Oct 11 01:19:47 localhost.localdomain systemd[1]: Unit jobber.service entered failed state.
Oct 11 01:19:47 localhost.localdomain systemd[1]: jobber.service failed.
There is no issue with memory as running free -g
returns:
total used free shared buff/cache available
Mem: 31 9 17 0 4 17
Swap: 7 0 7
Doing a stop, restart, stop and then start I get this:
● jobber.service - LSB: jobber
Loaded: loaded (/etc/rc.d/init.d/jobber)
Active: active (exited) since Tue 2016-10-11 01:21:14 EDT; 4s ago
Docs: man:systemd-sysv-generator(8)
Process: 12236 ExecStop=/etc/rc.d/init.d/jobber stop (code=exited, status=0/SUCCESS)
Process: 1850 ExecStart=/etc/rc.d/init.d/jobber start (code=exited, status=0/SUCCESS)
Oct 11 01:21:14 localhost.localdomain systemd[1]: Starting LSB: jobber...
Oct 11 01:21:14 localhost.localdomain systemd[1]: Started LSB: jobber.
Then doing jobber status
:
After doing some more stop and starts, I manage to get it to fail when doing jobber
:
runtime/cgo: pthread_create failed: Resource temporarily unavailable
SIGABRT: abort
PC=0x7f877dbe55f7 m=0
goroutine 0 [idle]:
goroutine 1 [running, locked to thread]:
runtime.systemstack_switch()
/usr/lib/golang/src/runtime/asm_amd64.s:216 fp=0xc82004fe90 sp=0xc82004fe88
runtime.newproc(0x0, 0x89d720)
/usr/lib/golang/src/runtime/proc1.go:2213 +0x62 fp=0xc82004fed8 sp=0xc82004fe90
runtime.init.4()
/usr/lib/golang/src/runtime/proc.go:141 +0x2b fp=0xc82004fef0 sp=0xc82004fed8
runtime.init()
/usr/lib/golang/src/runtime/zversion.go:9 +0x378 fp=0xc82004ff50 sp=0xc82004fef0
runtime.main()
/usr/lib/golang/src/runtime/proc.go:63 +0x103 fp=0xc82004ffa0 sp=0xc82004ff50
runtime.goexit()
/usr/lib/golang/src/runtime/asm_amd64.s:1696 +0x1 fp=0xc82004ffa8 sp=0xc82004ffa0
goroutine 17 [syscall, locked to thread]:
runtime.goexit()
/usr/lib/golang/src/runtime/asm_amd64.s:1696 +0x1
Reproducing: I cannot reliably reproduce the problem. Out of 10 servers it's on, they randomly crash.

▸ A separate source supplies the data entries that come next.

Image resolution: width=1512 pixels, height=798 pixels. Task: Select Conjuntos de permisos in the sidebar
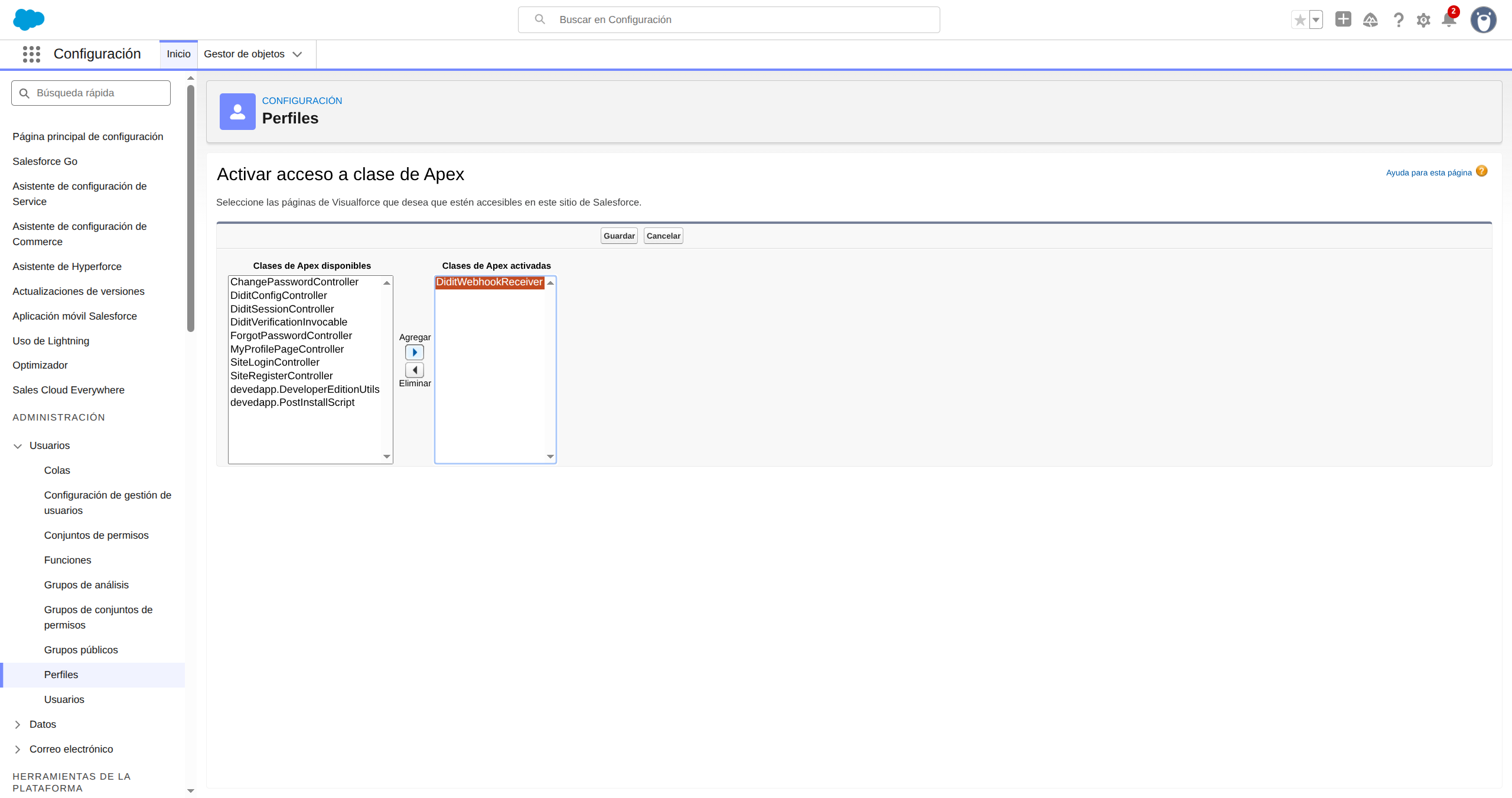click(96, 535)
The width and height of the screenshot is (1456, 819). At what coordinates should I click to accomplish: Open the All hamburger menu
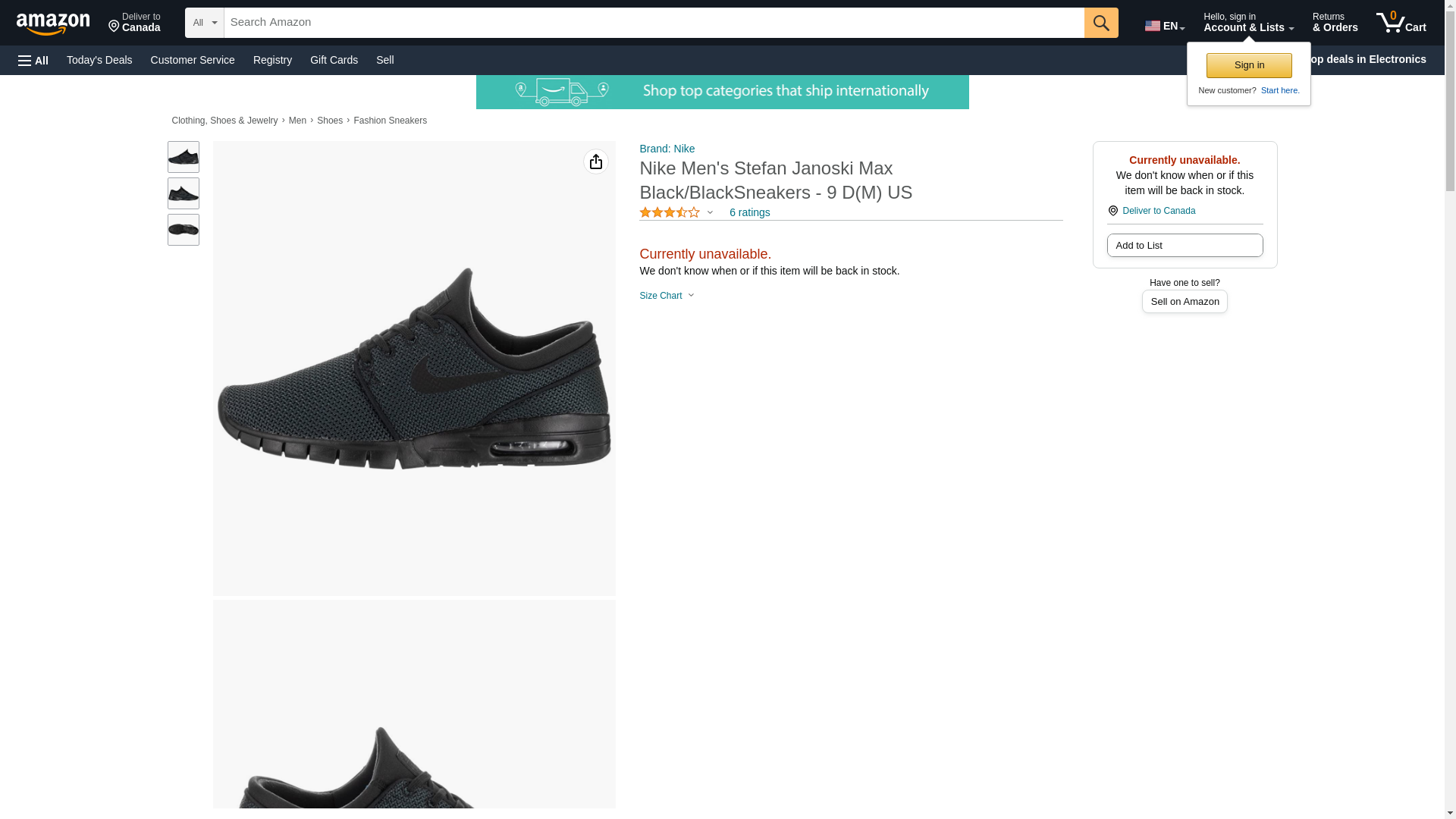pyautogui.click(x=33, y=61)
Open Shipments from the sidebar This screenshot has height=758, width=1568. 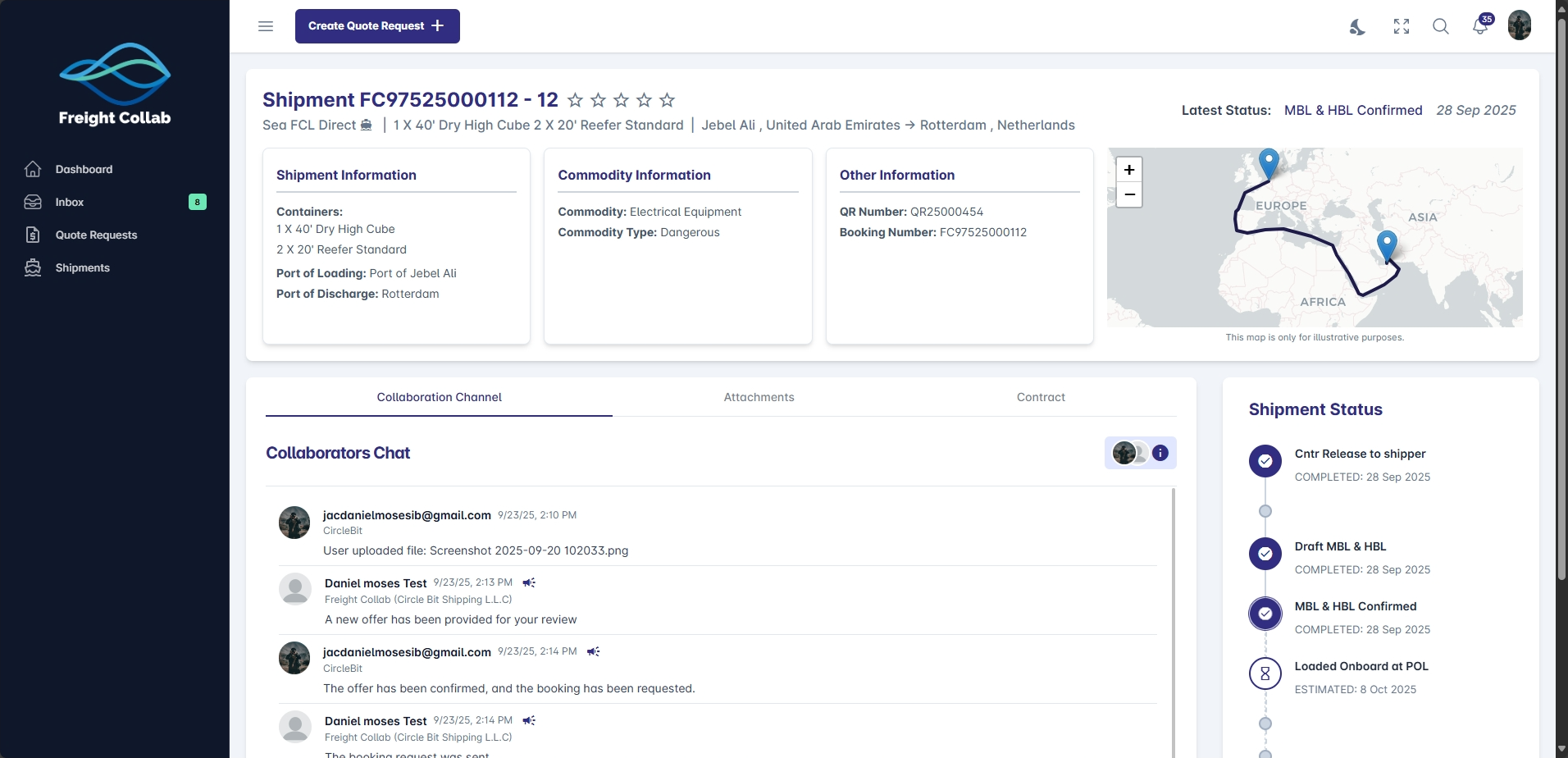point(83,267)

Expected behavior: Not crashing
Extra info: I have a single jobber task running every 20 minutes ( 0 */20 * * * * ) which runs many commands. The output for those commands would not eat up any memory, maybe 2 megs at the most. Commands are mostly network related, and then running 2 PHP scripts.